A team of scientists will set off next month on a research mission to find out the impact of a giant floating iceberg on the wildlife and marine life on a sub-Antarctic island, the British Antarctic Survey said Tuesday.
The huge iceberg — the size of the U.S. state of Delaware — has been floating north since it broke away from Antarctica’s Larsen C ice shelf in 2017. It is now about 75 kilometers (47 miles) from the island of South Georgia.
Scientists are concerned about the risks it poses to the wildlife in the area if it grounds near the island. Recent images captured from the air show the iceberg is breaking up, and researchers are also concerned about the impact of freshwater from the melting ice on animals and marine life in the area.
South Georgia is home to colonies of tens of thousands of penguins and 6 million fur seals, which could be threatened by the iceberg during their breeding season. The waters near the island are also one of the world’s largest marine protected areas and house more marine species than the Galapagos.
The research ship RRS James Cook is expected to depart from the Falkland Islands for the iceberg in late January. Two underwater robotic gliders will be deployed from the ship and get as close as possible to the edge of the iceberg to collect data such as seawater temperature, salinity and how much plankton is in the water.

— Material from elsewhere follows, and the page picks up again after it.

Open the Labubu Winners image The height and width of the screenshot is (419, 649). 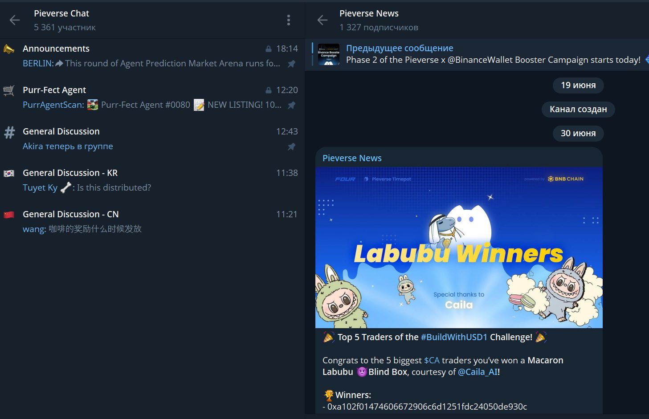coord(459,248)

The iceberg — named A-68a — is travelling at varying speeds depending on local conditions, but at its fastest was travelling about 20 kilometers (12 miles) a day.
Geraint Tarling, an ecologist at the British Antarctic Survey, said the iceberg will “cause devastation to the sea floor by scouring the seabed communities of sponges, brittle stars, worms and sea-urchins, so decreasing biodiversity.”

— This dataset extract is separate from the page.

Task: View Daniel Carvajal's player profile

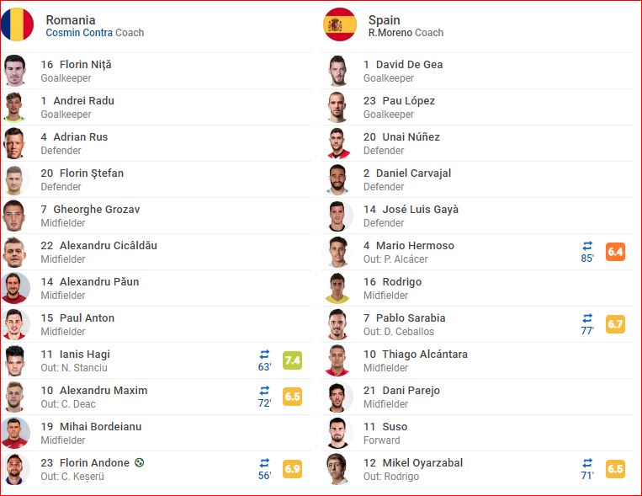Action: [413, 173]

“These communities help store large amounts of carbon in their body tissue and surrounding sediment. Destruction by the iceberg will release this stored carbon back into the water and, potentially, the atmosphere, which would be a further negative impact,” he said.
Povl Abrahamsen, who is leading the mission, said it normally takes years to plan such marine research trips. But the mission is made possible because officials recognize the urgency to act quickly.
“Everyone is pulling out all the stops to make this happen,” he said.